Nirvana left behind a pretty untouchable -- but small -- body of work. Three albums, lots of singles and B-sides, and great live shows (I never saw them in concert). Kurt Cobain is in the "27" club with Hendrix, Joplin, Morrison and (I guess) Winehouse. We never saw him get old, Nirvana never fell off, it's all perfectly preserved in our memories, and I guess there's something about that that people romanticize.

As a 40-something, I have a much greater appreciation for what Pearl Jam has done. They've stuck it out. They're not pretending to be 20-somethings, they're not pretending to be anything they're not. They're grown men and they write songs from that perspective.  Has everything they've ever done lived up to the promise of Ten, Vs. and Vitalogy?  No. But that's how life is: everything doesn't always come out great, but you keep going. And you hit upon some brilliant moments during the ride.

That's kind of what Rob Sheffield wrote about today on Rolling Stone, when discussing R.E.M.'s breakup.  He said "People love to complain that R.E.M. should have broken up when Bill Berry quit in 1997, to preserve their legacy in a pristine state. Except this misses the fundamental point of R.E.M., which is that rock and roll is something you do, something that's part of your real sloppy life, rather than a fleeting phase. They decided not to be a 'go out in a blaze of glory' band like The Smiths or Husker Du, and they also decided not to be a 'blaze gloriously and then kinda fade out so everybody assumes you broke up even though maybe you officially didn't' kind of band, like Echo and the Bunnymen or The Jesus and Mary Chain. They decided to be a 'run it into the ground' band, plowing ahead whether they had the wind at their backs or not."  I disagree with Mr. Sheffield a bit, as I loved R.E.M.'s 2008 album Accelerate, but generally speaking, the wind has not been at their backs since Bill left.

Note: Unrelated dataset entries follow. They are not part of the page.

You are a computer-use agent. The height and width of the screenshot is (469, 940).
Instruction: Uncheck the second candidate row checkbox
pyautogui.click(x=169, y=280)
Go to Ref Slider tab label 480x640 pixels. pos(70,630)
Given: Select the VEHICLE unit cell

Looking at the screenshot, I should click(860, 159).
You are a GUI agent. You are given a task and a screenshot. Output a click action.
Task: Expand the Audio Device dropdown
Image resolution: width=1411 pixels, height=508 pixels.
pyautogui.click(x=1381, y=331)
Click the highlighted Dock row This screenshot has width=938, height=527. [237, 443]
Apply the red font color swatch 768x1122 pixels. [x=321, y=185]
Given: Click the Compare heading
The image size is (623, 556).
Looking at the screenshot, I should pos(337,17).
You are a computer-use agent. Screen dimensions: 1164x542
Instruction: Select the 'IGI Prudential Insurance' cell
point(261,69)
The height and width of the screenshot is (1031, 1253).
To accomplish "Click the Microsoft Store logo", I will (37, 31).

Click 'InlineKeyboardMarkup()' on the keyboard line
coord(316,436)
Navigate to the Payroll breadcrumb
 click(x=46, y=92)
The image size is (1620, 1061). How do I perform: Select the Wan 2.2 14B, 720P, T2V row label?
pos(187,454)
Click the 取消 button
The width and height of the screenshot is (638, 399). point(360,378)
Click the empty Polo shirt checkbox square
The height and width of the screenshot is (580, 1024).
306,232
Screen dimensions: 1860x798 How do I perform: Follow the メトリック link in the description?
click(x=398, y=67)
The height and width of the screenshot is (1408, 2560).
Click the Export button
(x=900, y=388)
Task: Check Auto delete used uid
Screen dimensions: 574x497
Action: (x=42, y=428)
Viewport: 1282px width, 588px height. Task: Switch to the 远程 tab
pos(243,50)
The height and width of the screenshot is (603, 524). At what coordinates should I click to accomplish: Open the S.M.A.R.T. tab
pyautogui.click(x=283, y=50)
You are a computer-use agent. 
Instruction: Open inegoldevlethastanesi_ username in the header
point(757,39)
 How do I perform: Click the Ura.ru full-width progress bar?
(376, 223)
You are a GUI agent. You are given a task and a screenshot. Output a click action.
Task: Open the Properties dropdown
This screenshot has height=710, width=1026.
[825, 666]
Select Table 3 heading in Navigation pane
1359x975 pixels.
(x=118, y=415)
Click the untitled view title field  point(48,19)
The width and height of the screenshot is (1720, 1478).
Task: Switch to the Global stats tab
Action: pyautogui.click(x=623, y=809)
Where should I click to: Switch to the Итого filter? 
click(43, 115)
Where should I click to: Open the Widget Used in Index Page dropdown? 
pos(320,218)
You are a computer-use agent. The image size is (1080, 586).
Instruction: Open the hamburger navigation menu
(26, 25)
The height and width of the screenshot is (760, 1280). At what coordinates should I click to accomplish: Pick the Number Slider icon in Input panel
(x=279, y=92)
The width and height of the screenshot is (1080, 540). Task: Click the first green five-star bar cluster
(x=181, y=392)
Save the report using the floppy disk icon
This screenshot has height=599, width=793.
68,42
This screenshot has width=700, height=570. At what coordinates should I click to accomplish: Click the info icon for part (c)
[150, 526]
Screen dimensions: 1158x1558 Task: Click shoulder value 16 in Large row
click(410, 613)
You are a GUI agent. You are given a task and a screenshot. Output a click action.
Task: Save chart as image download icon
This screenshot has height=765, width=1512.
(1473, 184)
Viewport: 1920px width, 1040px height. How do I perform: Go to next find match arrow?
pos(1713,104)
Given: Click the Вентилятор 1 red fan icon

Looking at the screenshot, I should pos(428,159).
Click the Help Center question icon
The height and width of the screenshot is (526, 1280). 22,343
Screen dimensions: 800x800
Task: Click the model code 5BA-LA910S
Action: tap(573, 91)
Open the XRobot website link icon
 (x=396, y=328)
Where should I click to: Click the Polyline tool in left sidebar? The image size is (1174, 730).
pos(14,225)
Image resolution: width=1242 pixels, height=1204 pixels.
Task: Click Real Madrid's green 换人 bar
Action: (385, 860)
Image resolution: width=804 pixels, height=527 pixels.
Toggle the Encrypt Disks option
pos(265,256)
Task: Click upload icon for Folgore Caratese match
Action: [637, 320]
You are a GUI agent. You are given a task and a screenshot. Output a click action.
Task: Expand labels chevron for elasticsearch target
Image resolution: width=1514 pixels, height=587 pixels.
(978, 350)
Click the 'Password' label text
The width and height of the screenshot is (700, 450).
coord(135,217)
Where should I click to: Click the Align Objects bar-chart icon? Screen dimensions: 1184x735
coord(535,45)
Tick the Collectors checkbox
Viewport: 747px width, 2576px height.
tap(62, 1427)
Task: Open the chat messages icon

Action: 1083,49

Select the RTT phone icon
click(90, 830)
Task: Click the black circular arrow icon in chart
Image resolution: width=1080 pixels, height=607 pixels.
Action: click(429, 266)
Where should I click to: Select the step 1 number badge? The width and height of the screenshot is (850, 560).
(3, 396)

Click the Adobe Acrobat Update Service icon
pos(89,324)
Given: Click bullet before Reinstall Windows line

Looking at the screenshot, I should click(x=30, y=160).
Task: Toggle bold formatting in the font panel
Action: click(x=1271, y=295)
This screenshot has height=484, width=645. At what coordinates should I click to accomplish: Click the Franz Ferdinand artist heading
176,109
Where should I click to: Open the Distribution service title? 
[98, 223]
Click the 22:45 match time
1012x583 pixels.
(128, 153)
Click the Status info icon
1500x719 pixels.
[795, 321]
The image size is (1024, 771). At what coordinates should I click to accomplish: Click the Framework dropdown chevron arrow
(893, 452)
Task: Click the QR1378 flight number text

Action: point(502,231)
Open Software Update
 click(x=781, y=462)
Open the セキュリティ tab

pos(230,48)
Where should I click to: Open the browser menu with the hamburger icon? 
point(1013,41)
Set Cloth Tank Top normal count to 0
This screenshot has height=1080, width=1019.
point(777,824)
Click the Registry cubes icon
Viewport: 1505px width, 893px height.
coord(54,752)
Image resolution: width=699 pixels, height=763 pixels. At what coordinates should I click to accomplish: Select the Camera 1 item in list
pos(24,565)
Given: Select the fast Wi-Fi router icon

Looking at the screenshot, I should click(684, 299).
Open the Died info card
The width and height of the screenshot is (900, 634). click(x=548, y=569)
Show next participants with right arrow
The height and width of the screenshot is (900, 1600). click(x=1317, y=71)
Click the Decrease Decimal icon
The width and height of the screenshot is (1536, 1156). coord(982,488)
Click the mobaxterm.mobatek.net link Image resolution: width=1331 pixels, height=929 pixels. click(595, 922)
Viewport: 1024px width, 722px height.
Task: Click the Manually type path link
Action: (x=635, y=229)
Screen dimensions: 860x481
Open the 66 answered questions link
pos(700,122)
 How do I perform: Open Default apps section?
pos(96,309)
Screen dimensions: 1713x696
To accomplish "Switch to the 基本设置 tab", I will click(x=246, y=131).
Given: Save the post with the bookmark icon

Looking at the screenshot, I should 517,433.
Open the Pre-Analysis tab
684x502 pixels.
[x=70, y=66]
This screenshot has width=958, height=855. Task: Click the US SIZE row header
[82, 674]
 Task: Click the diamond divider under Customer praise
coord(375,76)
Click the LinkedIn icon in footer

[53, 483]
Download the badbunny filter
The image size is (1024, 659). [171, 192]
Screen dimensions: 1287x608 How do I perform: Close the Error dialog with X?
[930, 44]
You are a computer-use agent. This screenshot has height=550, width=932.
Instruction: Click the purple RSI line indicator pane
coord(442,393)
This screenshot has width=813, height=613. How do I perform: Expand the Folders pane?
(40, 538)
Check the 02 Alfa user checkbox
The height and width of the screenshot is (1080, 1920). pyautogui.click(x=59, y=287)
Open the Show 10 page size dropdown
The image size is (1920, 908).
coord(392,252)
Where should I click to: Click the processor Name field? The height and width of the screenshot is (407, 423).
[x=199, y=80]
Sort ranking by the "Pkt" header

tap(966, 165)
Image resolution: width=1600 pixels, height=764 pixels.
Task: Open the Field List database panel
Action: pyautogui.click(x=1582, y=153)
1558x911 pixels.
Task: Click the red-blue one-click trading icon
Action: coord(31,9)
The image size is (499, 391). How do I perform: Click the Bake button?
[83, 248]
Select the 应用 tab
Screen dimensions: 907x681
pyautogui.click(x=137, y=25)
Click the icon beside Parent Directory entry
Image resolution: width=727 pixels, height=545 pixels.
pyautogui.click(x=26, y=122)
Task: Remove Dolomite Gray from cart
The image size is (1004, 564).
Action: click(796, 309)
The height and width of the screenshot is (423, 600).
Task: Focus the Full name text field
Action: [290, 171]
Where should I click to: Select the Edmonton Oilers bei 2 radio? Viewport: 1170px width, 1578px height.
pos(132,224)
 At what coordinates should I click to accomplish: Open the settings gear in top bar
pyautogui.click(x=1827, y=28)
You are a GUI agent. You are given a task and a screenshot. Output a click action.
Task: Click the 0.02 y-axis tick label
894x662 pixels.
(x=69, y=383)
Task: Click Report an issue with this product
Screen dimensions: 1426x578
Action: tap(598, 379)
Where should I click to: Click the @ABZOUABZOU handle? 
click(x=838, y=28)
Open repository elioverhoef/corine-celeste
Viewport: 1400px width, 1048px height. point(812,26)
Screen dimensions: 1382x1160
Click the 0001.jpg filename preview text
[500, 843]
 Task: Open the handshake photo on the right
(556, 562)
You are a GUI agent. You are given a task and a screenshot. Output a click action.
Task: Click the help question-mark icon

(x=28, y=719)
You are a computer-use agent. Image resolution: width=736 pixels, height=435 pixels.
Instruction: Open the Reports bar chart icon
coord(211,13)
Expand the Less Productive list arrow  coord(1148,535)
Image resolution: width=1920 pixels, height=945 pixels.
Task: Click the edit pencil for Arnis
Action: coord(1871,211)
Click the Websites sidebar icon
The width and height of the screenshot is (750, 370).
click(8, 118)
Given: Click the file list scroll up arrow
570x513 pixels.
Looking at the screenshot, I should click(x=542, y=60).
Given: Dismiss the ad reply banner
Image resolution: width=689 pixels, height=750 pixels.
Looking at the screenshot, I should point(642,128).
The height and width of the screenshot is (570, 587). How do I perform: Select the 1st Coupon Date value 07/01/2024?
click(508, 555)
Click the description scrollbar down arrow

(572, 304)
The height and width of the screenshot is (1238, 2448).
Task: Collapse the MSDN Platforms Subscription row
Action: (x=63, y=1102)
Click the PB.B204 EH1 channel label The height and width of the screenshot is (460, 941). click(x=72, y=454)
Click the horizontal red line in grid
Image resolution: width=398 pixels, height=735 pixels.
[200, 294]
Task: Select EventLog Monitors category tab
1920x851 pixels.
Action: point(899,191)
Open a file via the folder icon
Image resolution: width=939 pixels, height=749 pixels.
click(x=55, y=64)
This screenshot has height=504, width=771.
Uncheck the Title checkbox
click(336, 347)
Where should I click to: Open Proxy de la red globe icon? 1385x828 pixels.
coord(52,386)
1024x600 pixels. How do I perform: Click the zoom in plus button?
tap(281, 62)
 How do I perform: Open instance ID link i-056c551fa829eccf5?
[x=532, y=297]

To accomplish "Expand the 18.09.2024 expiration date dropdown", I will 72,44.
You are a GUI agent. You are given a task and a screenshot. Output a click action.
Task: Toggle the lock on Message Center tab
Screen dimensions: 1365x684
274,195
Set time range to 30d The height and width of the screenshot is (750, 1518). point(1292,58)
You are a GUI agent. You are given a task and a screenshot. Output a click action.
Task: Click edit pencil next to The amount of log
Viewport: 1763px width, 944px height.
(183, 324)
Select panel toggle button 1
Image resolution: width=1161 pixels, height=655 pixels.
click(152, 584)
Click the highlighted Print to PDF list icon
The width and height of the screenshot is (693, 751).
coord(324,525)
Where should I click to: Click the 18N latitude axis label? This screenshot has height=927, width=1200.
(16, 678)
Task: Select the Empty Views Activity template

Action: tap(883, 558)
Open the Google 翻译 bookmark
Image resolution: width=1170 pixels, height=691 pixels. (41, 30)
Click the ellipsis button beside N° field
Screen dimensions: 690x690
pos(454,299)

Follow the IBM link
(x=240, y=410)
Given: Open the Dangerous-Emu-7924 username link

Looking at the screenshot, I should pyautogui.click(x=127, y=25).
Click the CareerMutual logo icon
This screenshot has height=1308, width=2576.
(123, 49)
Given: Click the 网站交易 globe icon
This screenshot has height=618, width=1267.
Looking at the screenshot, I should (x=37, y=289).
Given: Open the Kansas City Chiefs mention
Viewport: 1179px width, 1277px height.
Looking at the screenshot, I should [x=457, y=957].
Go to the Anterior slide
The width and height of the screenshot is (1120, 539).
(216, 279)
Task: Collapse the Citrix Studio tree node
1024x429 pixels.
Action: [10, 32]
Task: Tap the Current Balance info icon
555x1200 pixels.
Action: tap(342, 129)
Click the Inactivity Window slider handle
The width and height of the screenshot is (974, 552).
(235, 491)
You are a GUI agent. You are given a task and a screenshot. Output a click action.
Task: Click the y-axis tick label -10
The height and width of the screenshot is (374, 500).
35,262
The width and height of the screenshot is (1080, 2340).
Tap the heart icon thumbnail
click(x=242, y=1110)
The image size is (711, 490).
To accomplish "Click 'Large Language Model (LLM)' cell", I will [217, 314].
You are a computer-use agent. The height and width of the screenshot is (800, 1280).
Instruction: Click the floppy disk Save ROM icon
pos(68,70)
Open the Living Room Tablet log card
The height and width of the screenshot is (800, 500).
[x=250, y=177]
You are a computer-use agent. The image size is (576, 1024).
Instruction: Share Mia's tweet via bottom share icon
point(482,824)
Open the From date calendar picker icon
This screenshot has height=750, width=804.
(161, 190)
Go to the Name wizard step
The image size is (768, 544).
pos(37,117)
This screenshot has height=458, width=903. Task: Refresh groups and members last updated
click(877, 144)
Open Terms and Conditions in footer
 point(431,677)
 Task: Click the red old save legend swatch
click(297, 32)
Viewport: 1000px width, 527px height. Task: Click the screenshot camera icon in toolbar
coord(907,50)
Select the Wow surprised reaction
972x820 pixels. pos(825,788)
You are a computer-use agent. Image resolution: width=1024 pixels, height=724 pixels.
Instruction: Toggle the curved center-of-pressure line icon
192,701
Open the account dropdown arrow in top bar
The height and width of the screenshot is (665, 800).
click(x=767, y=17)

The wind hasn't always been at Pearl Jam's backs either, and at points, it seemed to be blowing directly at them. I'm glad they stuck it out, and keep sticking it out. It would have been easy to call it a day: none of these guys need the money at this point. And I would admit that not all of their albums seem as inspired as their early ones.  But parts of Backspacer mean as much to me as anything they've ever done. "The Fixer" is like my mantra.  "Unthought Known," "Just Breathe" and "Amongst The Waves" move me as much as anything they've done before.  I'm glad they stuck around long enough to make that album, and I can't wait to hear what the next one is like.

1 comment:

Will said...

Well said.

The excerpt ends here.